Steve shrugs, as much as the ropes he's tied with allow, "It could all be a part of your nefarious plan."

Bucky looks at him blankly, and Steve glares back, despite feeling suddenly a bit silly.

Bucky sighs, "I'll untie you in the morning, after I get some sleep."

True to his word, in the morning Bucky unties him. Steve attacks as soon as he is free, but Bucky is expecting it.

Few minutes later, they are both sitting on the floor, bruised and bloody and glaring at each other. The room is in shambles.

"You do know that we are going to have to pay for the damages, right?"

Steve smirks, "I am not paying for anything."


Steve starts remembering more. He remembers his mother, in shades of grey and a woman in red; he remembers a man, strapped to a table, mumbling a string of numbers. The memory ends before he can reach him and see his face but he remembers feeling that he knows him.

He remembers a flying hammer, eating shawarma and drawing a monkey with a shield.

He asks Bucky to buy him a sketchbook and pencils the next time he goes out.


Steve draws and draws and writes down names that feel familiar and words he doesn't know the meaning of but knows he should. He writes down the numbers that the man in his memories mumbles and he is too focused on the paper and the pencil in his hand to see how Bucky goes white when he sees them.


The next day, Bucky goes to a store and returns wrong. Steve notices as soon as Bucky steps inside the room.

"What happened?"

"Nothing," Bucky says, with a heavy Russian accent, and Steve goes cold.

He gets up and approaches him slowly. "Bucky?"

"Who the hell is Bucky?" Bucky asks, bewildered, with no trace of the Russian accent.

Steve knows those words.
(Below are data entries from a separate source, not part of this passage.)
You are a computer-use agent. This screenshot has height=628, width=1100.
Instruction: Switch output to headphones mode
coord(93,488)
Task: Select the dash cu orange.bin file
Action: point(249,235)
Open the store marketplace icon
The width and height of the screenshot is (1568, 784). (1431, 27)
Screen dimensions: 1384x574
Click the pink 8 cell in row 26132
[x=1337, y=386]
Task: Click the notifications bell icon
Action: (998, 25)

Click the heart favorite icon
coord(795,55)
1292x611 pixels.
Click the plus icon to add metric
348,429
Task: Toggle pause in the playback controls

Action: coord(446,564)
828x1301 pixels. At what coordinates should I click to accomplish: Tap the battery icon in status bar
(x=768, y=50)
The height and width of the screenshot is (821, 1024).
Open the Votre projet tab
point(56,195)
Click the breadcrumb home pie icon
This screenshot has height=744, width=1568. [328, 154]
Knows that voice saying them, in that way. "You are," he says, and he is looking, so he can tell the exact moment that Bucky comes back to himself. It leaves Steve shaken. Something tickles at the back of his mind, impatient and important and he should already know this, but, "What was that?" he asks and Bucky pretends not to hear him.

"Bucky?" He asks again, not willing to let this go. His head throbs, like it is going to split open and spill all his secrets out.

"I get lost sometimes."

"Why? How? I don't understand." He does, somehow, he does does does

Bucky wants to answer, but-

there are screams, inside his head, shrill

-he feels himself starting to slide back down and the blackness closes in, but then Steve's frantic Bucky, jolts him back up and he finds himself being shaken. He grabs Steve by the forearms and breathes heavily. He is trembling, and barely standing. When he looks up and meets Steve's eyes there is something old in them, something familiar.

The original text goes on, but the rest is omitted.